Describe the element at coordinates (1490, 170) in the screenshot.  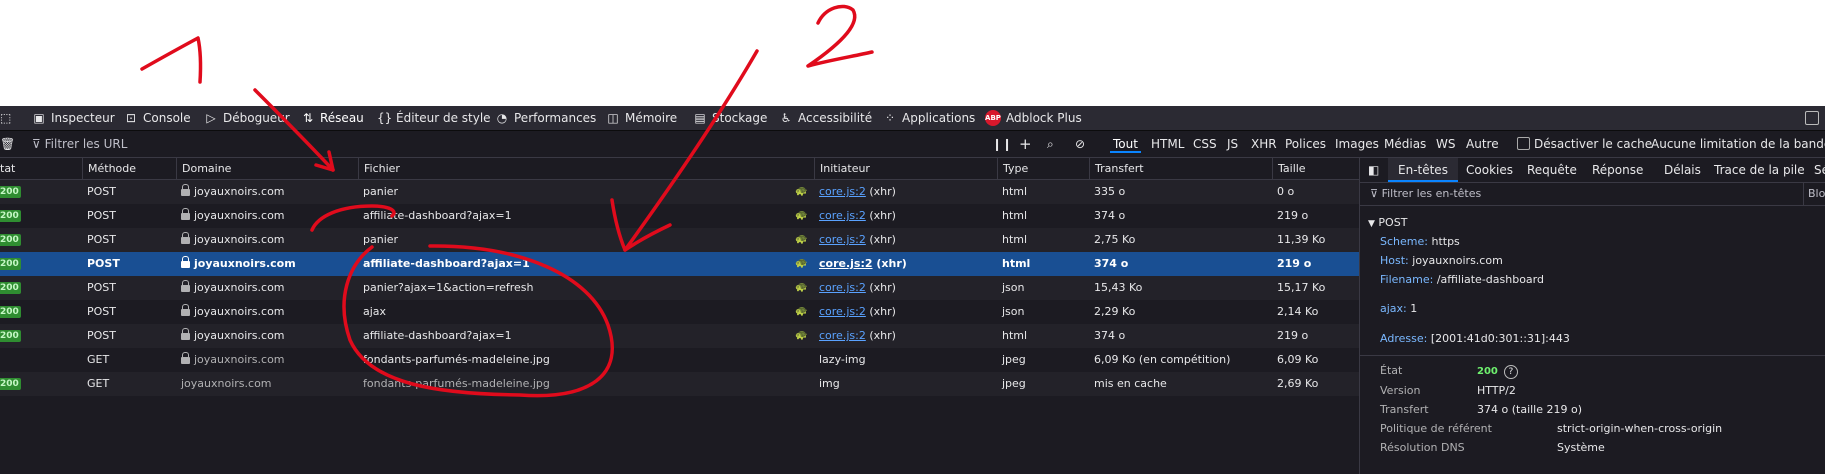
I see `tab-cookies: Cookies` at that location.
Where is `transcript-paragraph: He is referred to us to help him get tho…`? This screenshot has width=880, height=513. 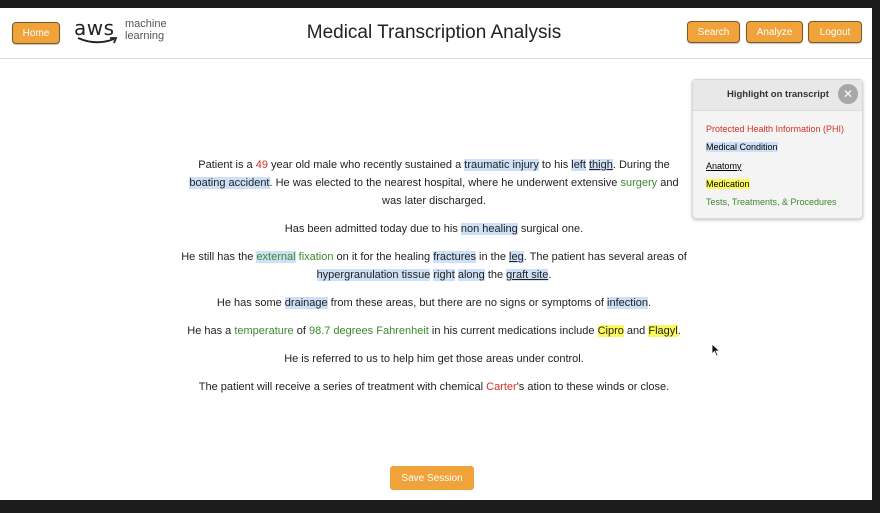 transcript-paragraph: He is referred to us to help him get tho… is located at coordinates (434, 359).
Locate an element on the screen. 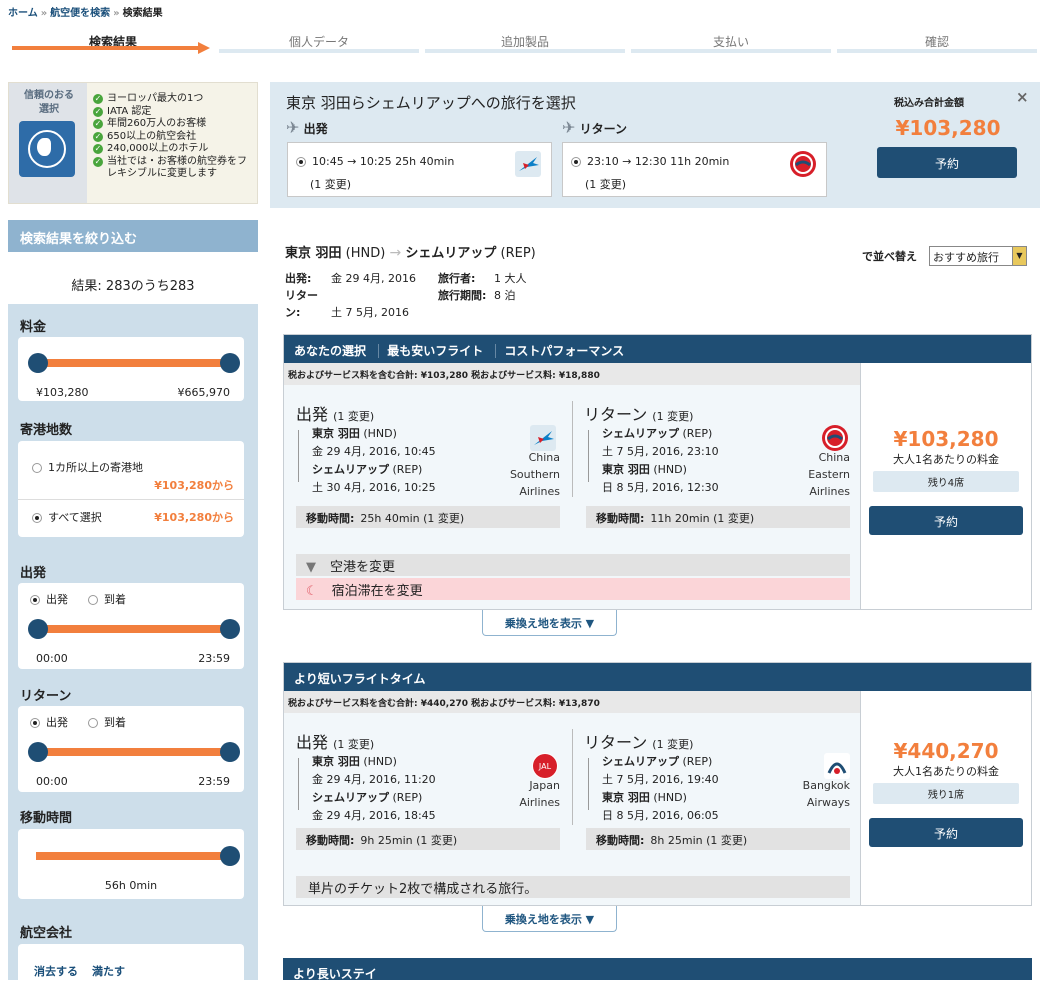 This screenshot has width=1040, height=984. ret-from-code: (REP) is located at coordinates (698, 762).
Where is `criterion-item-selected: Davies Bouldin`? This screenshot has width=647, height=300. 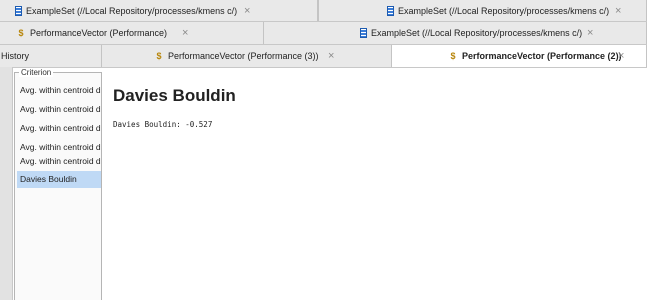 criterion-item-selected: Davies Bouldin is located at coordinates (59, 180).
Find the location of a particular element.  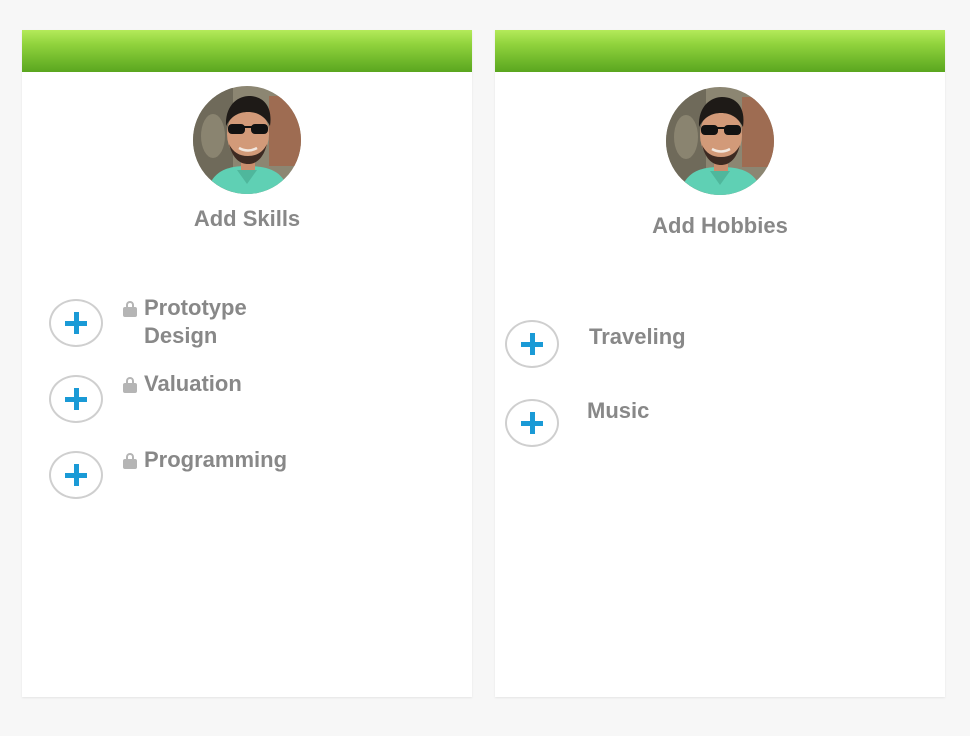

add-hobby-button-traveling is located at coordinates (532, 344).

---

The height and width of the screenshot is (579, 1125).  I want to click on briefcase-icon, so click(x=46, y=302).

§ **Task statement**: Can you give the data between the lines holding "Describe the element" and "at that location.", inclusive, again, swapping "screenshot" for "screen capture" and leaving everything else unchanged? Omit the pictures from your answer.

§ **Solution to this problem**:
Describe the element at coordinates (1490, 170) in the screen capture.  
I see `tab-cookies: Cookies` at that location.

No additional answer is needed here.